- Theatrical release poster
- Directed by: James Yuvan
- Written by: James Yuvan
- Produced by: Vadalur Sudha Rajalakshmi
- Starring: R. S. Karthiik; Manisha Jith; Durga; G. Marimuthu;
- Cinematography: Jaishankar Ramalingam
- Edited by: Hariharan
- Music by: Selvanambi
- Production companies: Jana Joy Movies; Cable Sankar Entertainment; SPR Cinemas;
- Release date: 18 October 2024;
- Running time: 117 minutes
- Country: India
- Language: Tamil

= Aaryamala =

2024 Tamil film

Aaryamala is a 2024 Indian Tamil-language period drama film written and directed by James Yuvan in his debut, starring R. S. Karthiik and Manisha Jith. Aaryamala released in theatres on 18 October 2024.

== Premise ==
Set in 1982, Malar's younger step-sister Kayal attains puberty before Malar, making the latter face embarrassment from the villagers and relatives. Ilango, a Therukoothu artist, visits the village for a performance, and Malar is smitten, believing him to be her dreamboy. As they fall in love, the rest of the story unfolds around Malar's journey - will she unite with Ilango, how will she navigate her delayed puberty, and what challenges will she face in overcoming societal pressure?

== Cast ==

- R. S. Karthiik as Ilango
- Manisha Jith as Malar
- G. Marimuthu
- Durga as Kayal, Malar's step-sister
- Elizabeth Suraj as Gomathi, Malar's step-mother
- Thavasi
- James Yuvan

== Music ==

Track listing
| No. | Title | Singer(s) | Length |
|---|---|---|---|
| 1. | "Aththi Poova Pola" | Bhavatharini |  |
| 2. | "Mannula Porantha" | Selvanambi |  |
| 3. | "Ennoda Aattaththa" | Jay Moorthy, Anitha Karthik |  |
| 4. | "Aasa Aasa" | Jeshika Helen |  |

== Release and reception ==
Aaryamala was released in theatres on 18 October 2024. Akshay Kumar of Cinema Express gave 2/5 stars and wrote "The film plays safe, risking going against its own interests by sidestepping from calling a spade a spade and ascribing some other intentions to the murders.[...] The only consolation with Aariyamala is the experience of folklore unfolding in front of our eyes and the story of our ancestors getting retold." Thinkal Menon of The Times of India gave 2/5 stars and wrote, "The female-centric story is dealt with sensitively; the various struggles the protagonist undergoes are showcased compellingly.[...] The dearth of engrossing episodes sticks out like a sore thumb.

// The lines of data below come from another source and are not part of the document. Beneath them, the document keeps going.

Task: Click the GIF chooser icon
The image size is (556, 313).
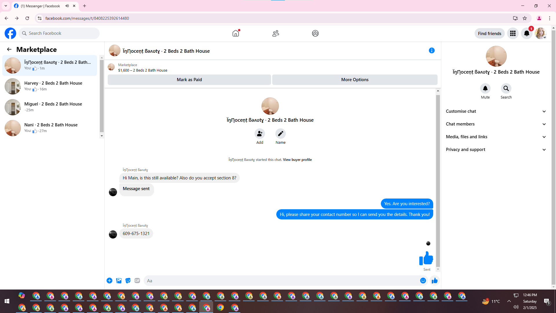Action: tap(137, 281)
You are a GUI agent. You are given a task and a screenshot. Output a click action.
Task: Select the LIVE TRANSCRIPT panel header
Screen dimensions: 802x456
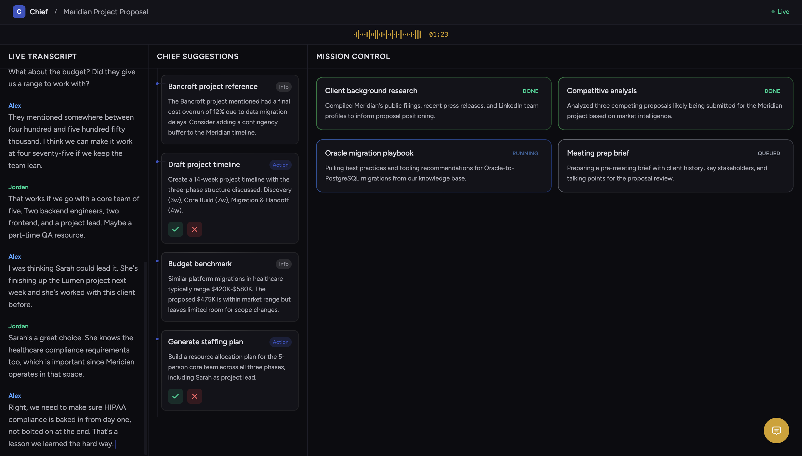[43, 56]
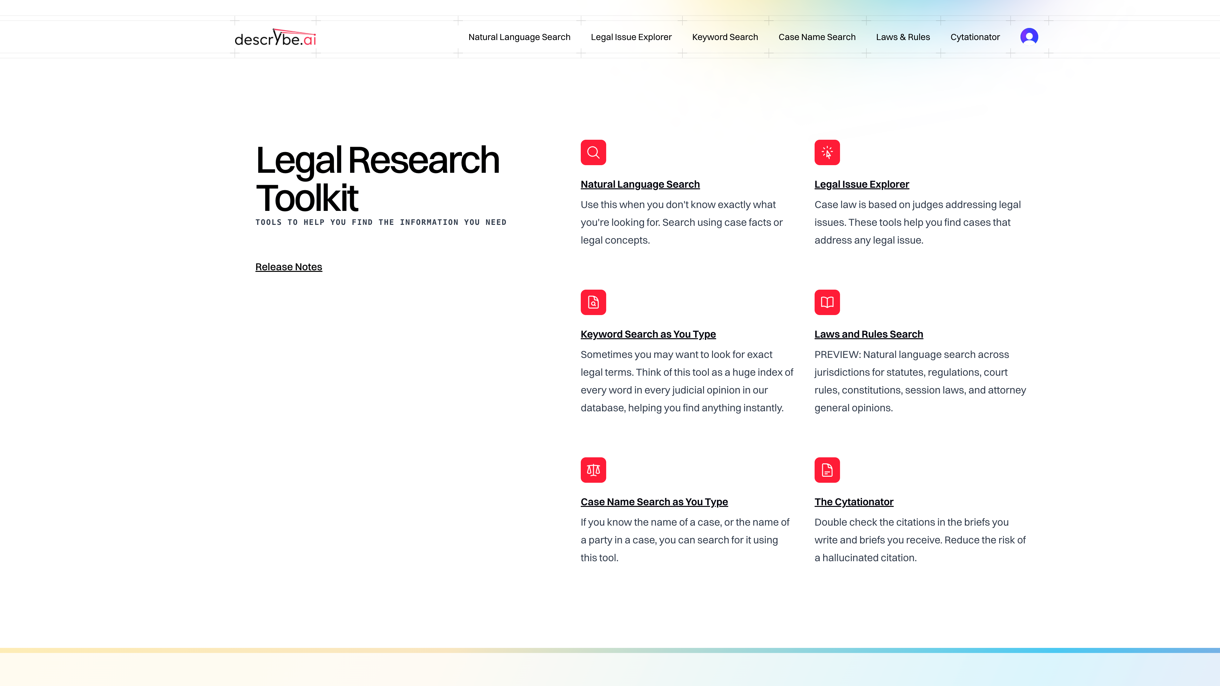Click the Laws and Rules Search link

868,334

This deters the film's prospects of offering a captivating emotional drama that is supposed to leave us affected." Maalai Malar gave 2/5 stars, praising the performances of the lead cast, music and cinematography, while strongly criticizing the irrelatable plot, screenplay and the second half of the film that majorly relied on depicting the street-play alone. Malini Mannath praised the performances of the lead actor and the director for sensibly handling an unusual premise in his debut film.